▸ **Supplied text**:

*** Begin section ***

President Dwight Eisenhower attended the dedication of the AFIP in 1955.
US National Library of Medicine
President Dwight Eisenhower attended the dedication of the AFIP in 1955.

“Preserved tissue will no longer be collected in one archive. Instead it will be sent to individual pathologists,” he says. Furthermore, pathologists in the USA can pay for other services and consultants, he says. “Other countries may not have these kinds of options.”

Dr Kingsley Asiedu, who is a medical officer in the Department of Neglected Tropical Diseases at the World Health Organization in Geneva, agrees. He says many pathologists working in Africa will struggle to find alternatives to the AFIP in their work on diseases such as Buruli ulcer. For the past 15 years, Asiedu has worked closely with pathologists in Benin, Côte d’Ivoire, the Democratic Republic of Congo, Ghana and Togo seeking to understand how infection is transmitted as well as trying to improve diagnosis, treatment and prevention. An important part of that work has involved sending tissue samples to AFIP, in particular to pathologist Dr Wayne Meyers, one of the world’s leading authorities on Buruli ulcer. Meyers is writing an AFIP book on the clinical pathology of invasive arthropod diseases; it will be the last book to be published by the institute.

“Without the kind of support offered by experts like Meyers, doctors and pathologists in Africa will struggle,” says Asiedu, pointing out that pathology services are not well developed in Africa. “They suffer from a chronic lack of human resources and are often overwhelmed.” As for going elsewhere for help, Asiedu explains that, while certain institutions do take an interest in diseases like Buruli ulcer, they do not cover them with the same level of expertise or bring to bear the same level of technical resources. “We can get occasional help from places like Guy’s and St Thomas’ NHS Foundation Trust in London, the Swiss Tropical and Public Health Institute or Anatomia Patologica e Citopatologia in Italy, but their work on a specific disease may be just a secondary activity and we cannot therefore ask them for the same level of support that AFIP provided,” he says. “So the closure of the AFIP will be a real loss to us.”

*** End section ***

▸ **Work to complete**:
a - Decide whether each statement agrees with the passage about the AFIP's closure, answering yes or no and quoting the words of the passage that settle it. (i) Asiedu has spent the past 15 years working with pathologists in Benin, Côte d’Ivoire, the Democratic Republic of Congo, Ghana and Togo. (ii) The AFIP plans to publish more books after the one Meyers is writing. (iii) Asiedu describes pathology services in Africa as well developed.
b - According to the passage about the AFIP's closure, in which department and organization does Dr Kingsley Asiedu work?
c - Pick up the passage about the AFIP's closure after its last sentence and continue it.
The entries below are drawn from a different source than the passage about the AFIP's closure.

▸ **Source material**:
*** Begin section ***

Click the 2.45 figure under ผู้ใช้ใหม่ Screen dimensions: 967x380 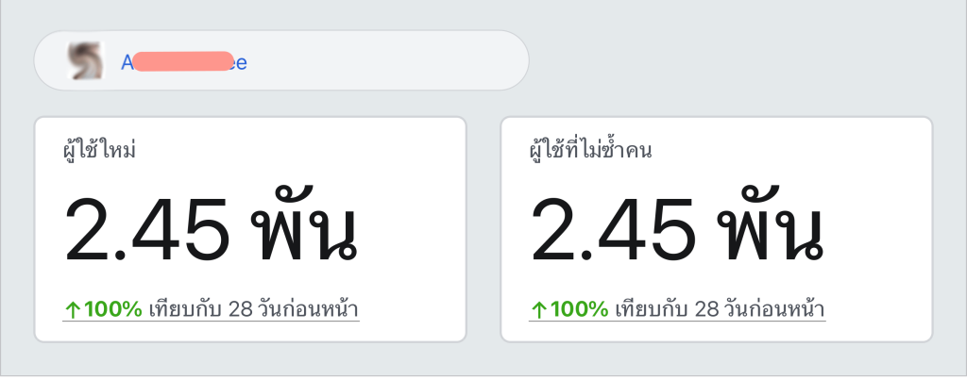(x=146, y=228)
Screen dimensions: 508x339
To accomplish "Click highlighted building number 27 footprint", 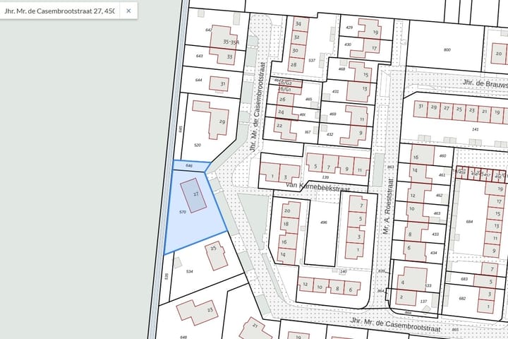I will coord(192,193).
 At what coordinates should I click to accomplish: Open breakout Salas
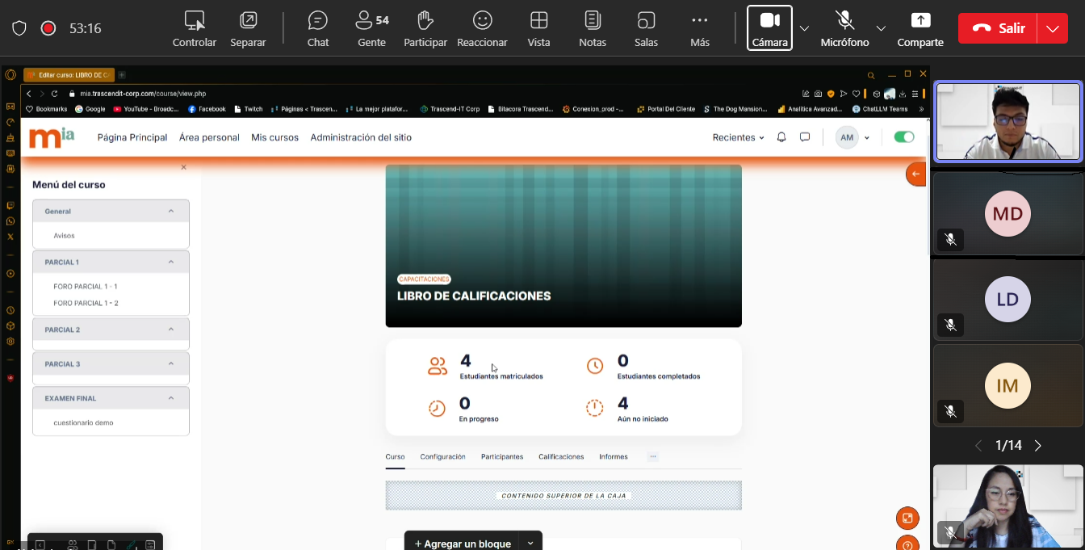[646, 28]
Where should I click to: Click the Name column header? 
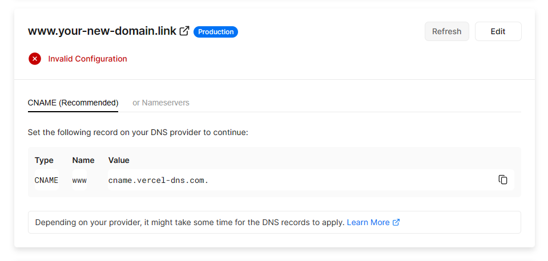[x=83, y=160]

*** End section ***

▸ **Answers to this exercise**:
a -
(i) Yes: "For the past 15 years, Asiedu has worked closely with pathologists in Benin, Côte d’Ivoire, the Democratic Republic of Congo, Ghana and Togo."
(ii) No: "it will be the last book to be published by the institute."
(iii) No: "pathology services are not well developed in Africa."

b - He is a medical officer in the Department of Neglected Tropical Diseases at the World Health Organization in Geneva.

c -
According to the AFIP’s web site, the institute received around 50 000 surgical and autopsy consultation requests from pathologists around the world in 2007. Those who request help benefit not just from AFIP’s expert pathologists, but can also draw on a staff of over 50 histopathology and electron microscopy technicians.

The proposed “disestablishment” of AFIP so alarmed the late Dr Daniel Seckinger, past-president of the College of American Pathologists, that he told the Defense Base Closure and Realignment Commission in July 2005 that AFIP was not just a “national treasure” but also one of the few facilities in the USA able to offer some sort of response to a bioterrorist attack. “I urge the commission to keep in mind that once you dismantle 150 years of unmatched professional medical and scientific expertise, there is no turning back,” he said.

As a result of this and other concerns raised at the commission, the United States Department of Defense is establishing a Joint Pathology Center (JPC) to open in 2011. While it will replace some of the functions of the AFIP, its purpose will be primarily military and it will be relatively small in comparison to the AFIP, which has almost 800 members of staff. The tissue repository will be housed at JPC’s Maryland premises but it is widely understood that only United States military staff will have access to the archive – not civilian researchers. Despite the imminent closure of AFIP, JPC’s functions have not yet been settled, according to spokesman Craig Ratcliff. “There are no answers to these questions yet.” However, he confirmed that “JPC will not have the capacity or staffing to maintain all the diverse functions of the AFIP.”

AFIP is also non-committal, with director Florabel Mullick deeming it inappropriate to comment at this time.